В келье он был один. Крошечная келья — не сравнить с просторной и теплой в Москве. И светильник жалкий, старый, огонек его дрожал, а фитиль шипел и трещал, — казалось, будто слепые кошки скребутся в окно. Однако какое это имело значение! Здесь монах обрел наконец покой: работа пошла споро. Вдали от шумной и суетной жизни стольного города он испытывал несказанное наслаждение, что есть у него эта скромная келья, есть бумага, которой снабдил его Вассиан, есть чернила и перья, есть старый стол и светильник, есть, наконец, бодрость духа и здоровье — прежде всего здоровье и благословение божье, чтоб сидел он здесь и писал.
Так какое же занятие было у него теперь?
Чрезвычайно важное! Один из просвещенных и знатных московских юношей — ум, жаждущий познания, но еще незрелый — раздобыл где-то книгу. Одну из тех известных, ходивших по всей Европе, в которых толковались главные вопросы веры и философии. Многое в этих сочинениях было правильным и полезным, однако немало там было и глупости, которая в соседстве с правильным и общепринятым тоже принималась за истину, и вред от этого был неисчислимым. Такие сочинения латиняне называли «Люцидариус».[158] В своих блужданиях по Европе Максиму довелось прочитать кое-какие из них: одни на французском, другие на немецком, а были еще на испанском, шотландском, английском. Этот «Люцидариус», раздобытый юным Георгием, был написан по-немецки, Георгий сам перевел его на русский язык и послал свой труд мудрому монаху, чтоб узнать его суждение.

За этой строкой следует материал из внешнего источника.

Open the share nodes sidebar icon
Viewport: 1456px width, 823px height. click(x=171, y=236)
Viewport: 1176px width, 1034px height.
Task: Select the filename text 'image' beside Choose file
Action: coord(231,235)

«Честнейший в господе брат, господин Георгий, — написал в ответ ему Максим. — Как обычно, шлю тебе поклон и спешу уведомить, что книга, посланная тобой, не представляет для нас серьезной ценности. Прошу тебя не внимать ей, ибо она не только не говорит нам ничего лучшего против сказанного православными святителями и учителями нашими, но в большинстве случаев лжет и говорит вопреки православных преданий и повестей, в чем ты можешь удостовериться из кратких моих ответов. Латиняне, Георгий, сильно заблуждались и по сей день заблуждаются, увлекаясь эллинскими и римскими науками и книгами еврейскими и арабскими. Поэтому ты всеми мерами удаляйся от них и внимай учителям православным. Что может быть лучше, господин мой, книги Дамаскина, если бы она была правильно переведена и исправлена? Она воистину подобна небесной красоте и пище райской. Она слаще меда и сота. Есть у тебя также ответы Афанасия князю Антиоху — мудрые, исполненные истины. Им внимай, ими услаждайся; чужих же лживых писаний не желай и не ищи, ибо сказано: худые сообщества развращают добрые нравы,[159] а также: пусть накажет меня праведник: это милость;[160] пусть обличает: это лучший елей, который не повредит голове моей и прочее».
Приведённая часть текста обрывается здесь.